Posted by sheshans @sheshans, Dec 14, 2024

Hi everyone, I was diagnosed as a child with a heart murmur but within the week I was diagnosed with mild Aortic valve insufficiencies! Has anyone else? I have heart palpitations, shortness of breath, high blood pressure and severe edema. Dr says to keep taking my blood pressure medicine and he will see me back at his office in 6 months. Does anyone else have this problem?

Interested in more discussions like this? Go to the Heart & Blood Health Support Group.

https://www.healthline.com/health/aortic-insufficiency#treatment
https://www.ncbi.nlm.nih.gov/books/NBK557428/
https://www.ahajournals.org/doi/10.1161/CIR.0000000000000923
These should keep you busy for a while. As is always our advice here, stay in touch with your PCP and referred experts, and advocate for yourself if you feel you need more/better/different care.

The heart palpitations could be atrial fibrillation (AF), or they could be just often-ignored premature atrial contractions (PACs). Neither arrhythmia is serious, and they won't endanger you, at least not soon. The idea is to monitor and to make sure the condition isn't getting worse. These arrhythmias do tend to get worse across most/all patients, sometimes fairly quickly, like in a few months, but it can also take years, especially with good control by beta or calcium channel blockers and a mild anti-arrhtymic.

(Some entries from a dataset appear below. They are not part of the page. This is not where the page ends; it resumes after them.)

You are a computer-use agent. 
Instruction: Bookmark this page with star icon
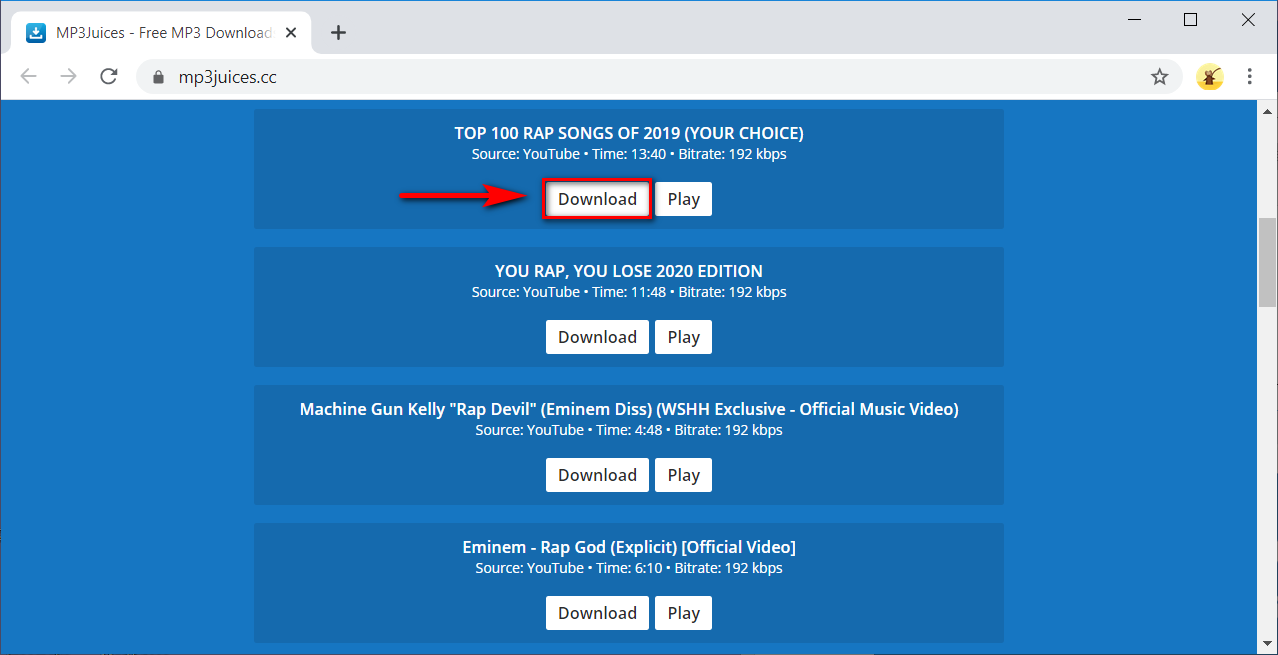coord(1159,77)
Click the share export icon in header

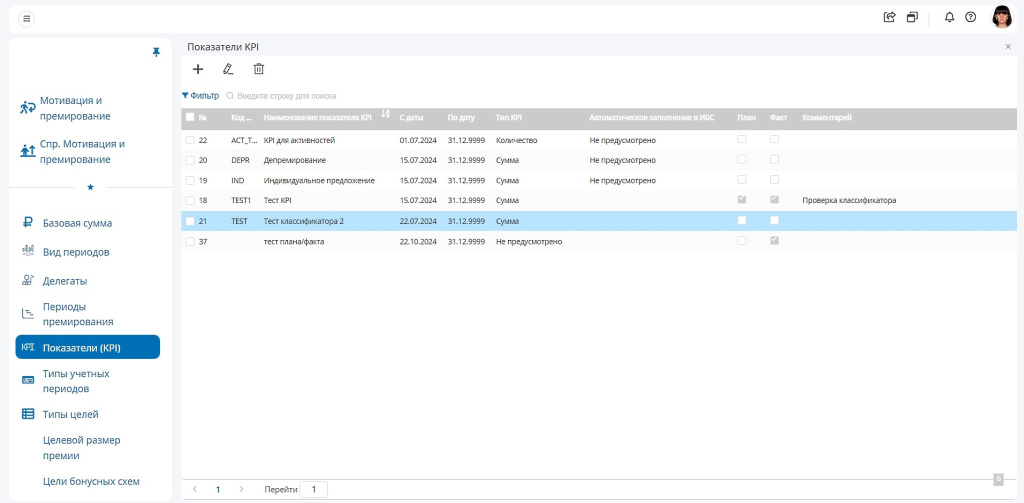click(x=889, y=17)
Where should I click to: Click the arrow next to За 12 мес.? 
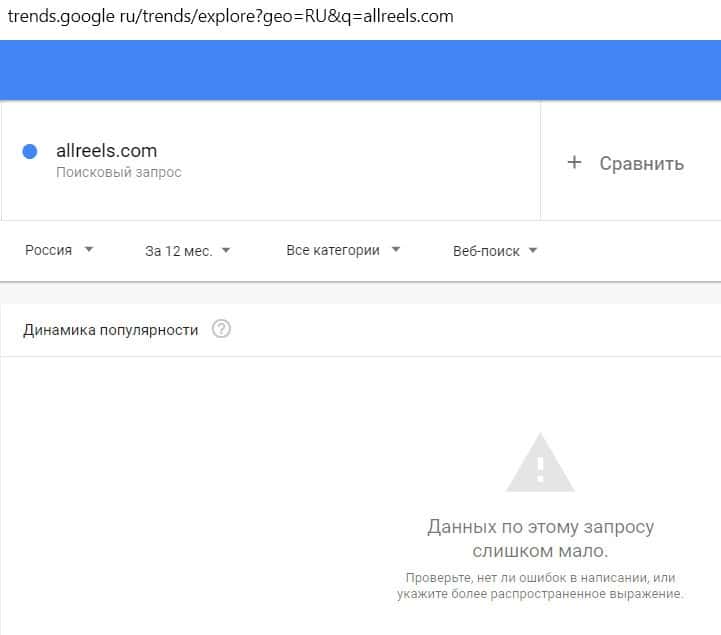[x=226, y=251]
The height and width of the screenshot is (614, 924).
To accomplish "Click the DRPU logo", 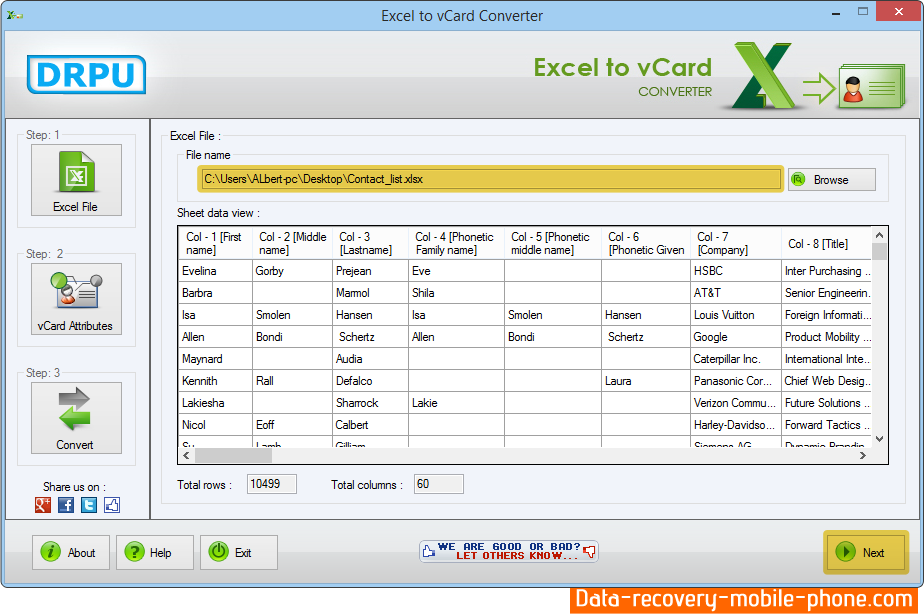I will coord(86,75).
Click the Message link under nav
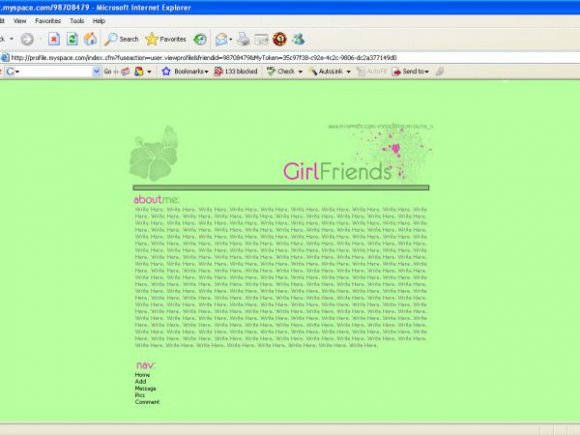Screen dimensions: 580x435 (145, 388)
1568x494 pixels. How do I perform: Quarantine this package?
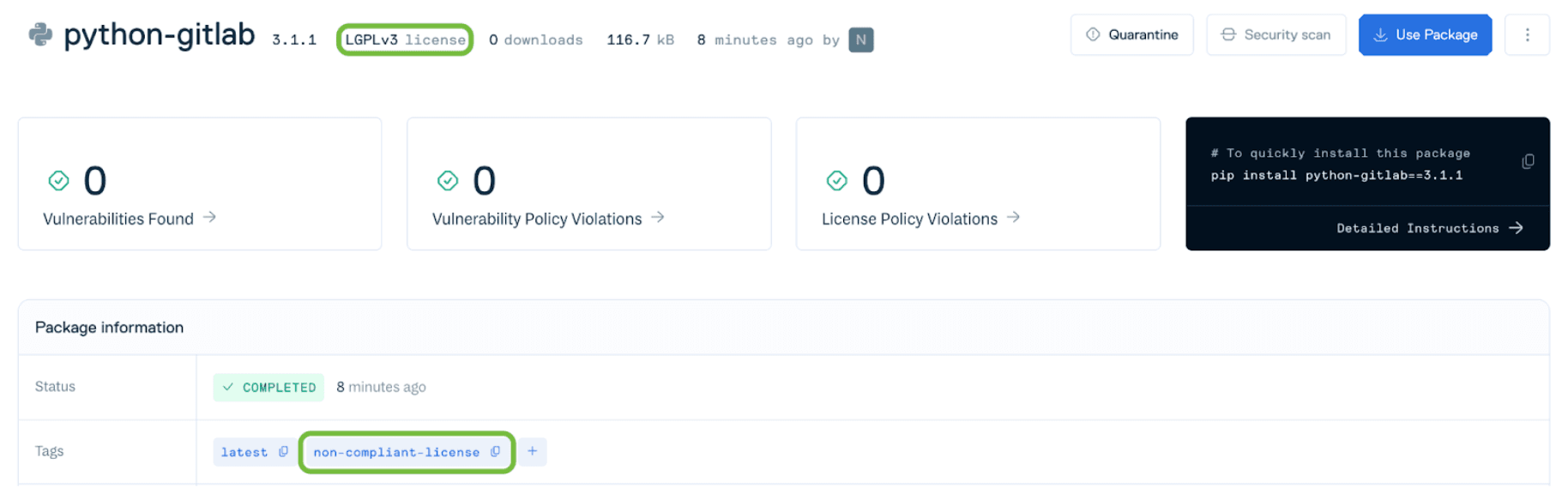[x=1131, y=35]
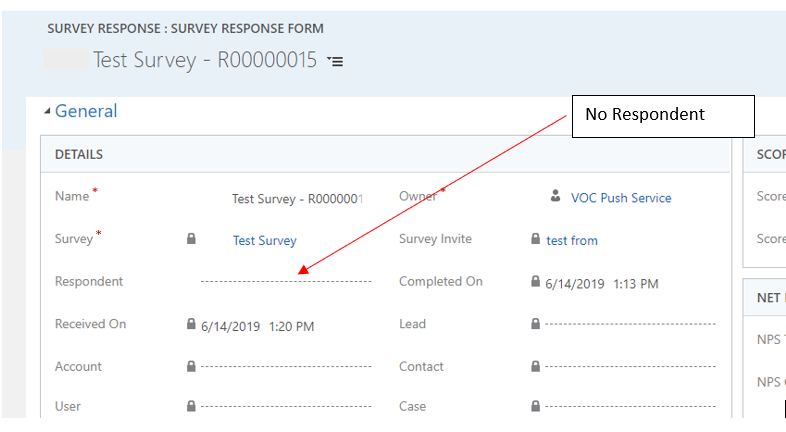Open the Test Survey link
Image resolution: width=786 pixels, height=432 pixels.
point(264,240)
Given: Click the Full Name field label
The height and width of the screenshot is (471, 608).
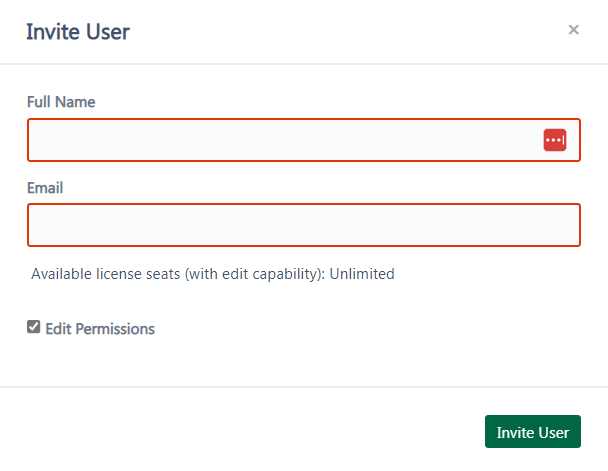Looking at the screenshot, I should (x=61, y=102).
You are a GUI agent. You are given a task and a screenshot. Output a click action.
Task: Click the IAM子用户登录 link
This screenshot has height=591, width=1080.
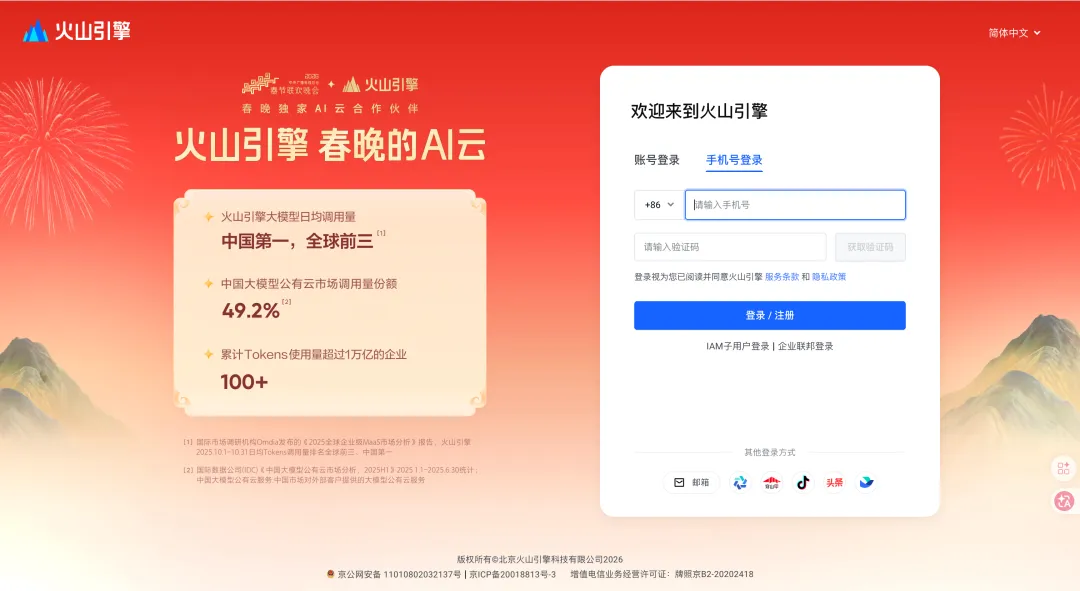point(737,346)
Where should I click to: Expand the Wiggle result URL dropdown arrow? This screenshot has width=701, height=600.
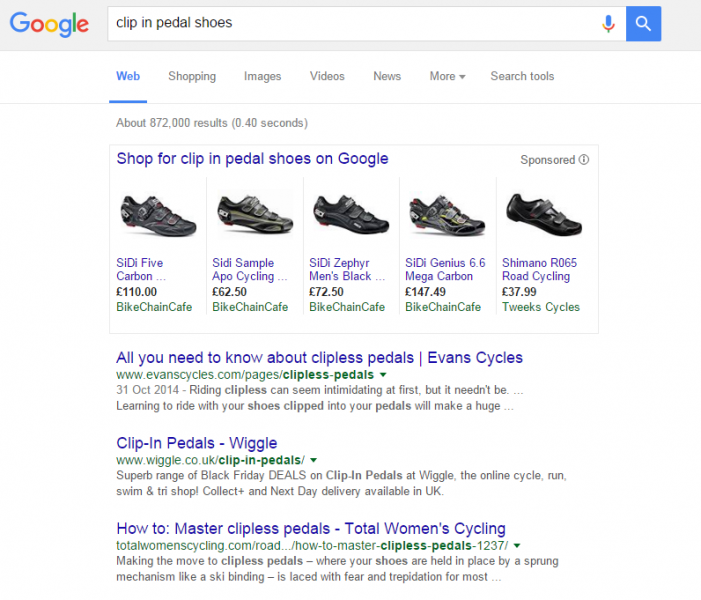tap(313, 460)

Note that if you have atrial fibrillation, you should almost certainly be placed on a DOAC (Daily Oral Anti-Coagulant). The risk for a stroke rises about six fold when we're dealing with any amount of fibrillation. Again, this would be confirmed by a PCP or your cardiologist, and usually done with a Holter Monitor worn at home for several days, or a Loop Recorder, or if you're currently fibrillating, with an ECG (electrocardiogram) using 12 leads.

Last thing, have you ever been checked for sleep apnea? It's worth a formal diagnosis unless you're already a CPAP user with known apnea. Sleep apnea, like hypertension, is often a silent killer (if you don't also snore and gag and gasp all night). My own AF came about because I had undiagnosed severe sleep apnea.